Şefkat ve Niyet
Birisi size kasten kötülük yapıyorsa, hayatındaki sevgi miktarına ve kalitesine bakın.
Sonra bu boşluğu doldurma çabalarındaki sahte kalabalıkların içinde, sahte sevgileri umarsızca ararken, sahte gülümsemelerini görün.
Aslında aradıkları tek şey gerçek sevgiyken, şefkatken, insanlara kötülük yaparak, “beni kötü olsam da sever misin?” sorusuna sessiz çığlıklarla yanıt aradıklarını fark edin.
İşte anahtar nokta.
Bu durumdaki biri, gerçekten ve gerçek sevgiyle sevilen herkesi kıskanacak, ve onlara kast ederek ve katiyen kötülük yapacaktır.
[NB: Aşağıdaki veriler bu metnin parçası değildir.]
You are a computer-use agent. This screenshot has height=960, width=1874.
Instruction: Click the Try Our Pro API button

Bunu kendisinden çok sevilen herkese ve hep yapacaktır.
Bunu, hak etmediğini zannettiği ve kendisinin asla kavuşamayacağını düşündüğü gerçek sevgiyle kendisini sevenlere de ve şefkat gösterenlere de yapacaktır.
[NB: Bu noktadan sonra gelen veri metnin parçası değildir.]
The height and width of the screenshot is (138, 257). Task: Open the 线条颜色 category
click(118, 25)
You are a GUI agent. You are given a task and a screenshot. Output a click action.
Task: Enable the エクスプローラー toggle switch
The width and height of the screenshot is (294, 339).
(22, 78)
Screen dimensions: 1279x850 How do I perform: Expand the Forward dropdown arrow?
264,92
Hele hele, kendi içinde barışık, öz benliğinden sevgi ve şefkat alabilenlere, çok daha fazla yapacaktır.
Eskiden önerdiğim affetmek, kibir içeriyor.
Ama onlardan özgürleşmek için, lütfen empati yapın.
Yalnızlıklarını, sevgisizliklerini, şefkatsizliklerini, özellikle şefkatsizliklerini, kalabalıklardan sağabildikleri ilgiyle sağaltabileceklerini umuyorlar.
Affetmek değil, merhamet de kibirli, ama anlamak güzel.
“Ben de böyle miyim?” diye düşündüm.
Yok, ben hiçbir zaman kimseye kasten bir kötülük yapmadım, yapamam, elimden de gelmez zaten.
Bana dönük sevgiler de gerçek, çok erken yaşlardan beri, sevgi ve özellikle de şefkat kuyularım hep dolu.
Kasten kötü olabilenler de, dilerim gerçek olan sevgiye doysunlar, doyabilsinler, aslında tek ihtiyaçları olan şefkate ulaşabilsinler.
O gün, ölümden ve hesap vermekten duydukları korkular da azalacaktır.
Kesinlikle kişisel ya da ülkeyle ilgili siyasi bir mesaj değil.
Ama bu hayatın sonuyla ilgili bir yatırım tavsiyesi sayılabilir.
Kötülük sadece niyetinizle ve bunun nedenleriyle ilgili.
İyi niyet için gerçek sevgide, ve aslında aradığımız tek şey olan şefkatte buluşalım.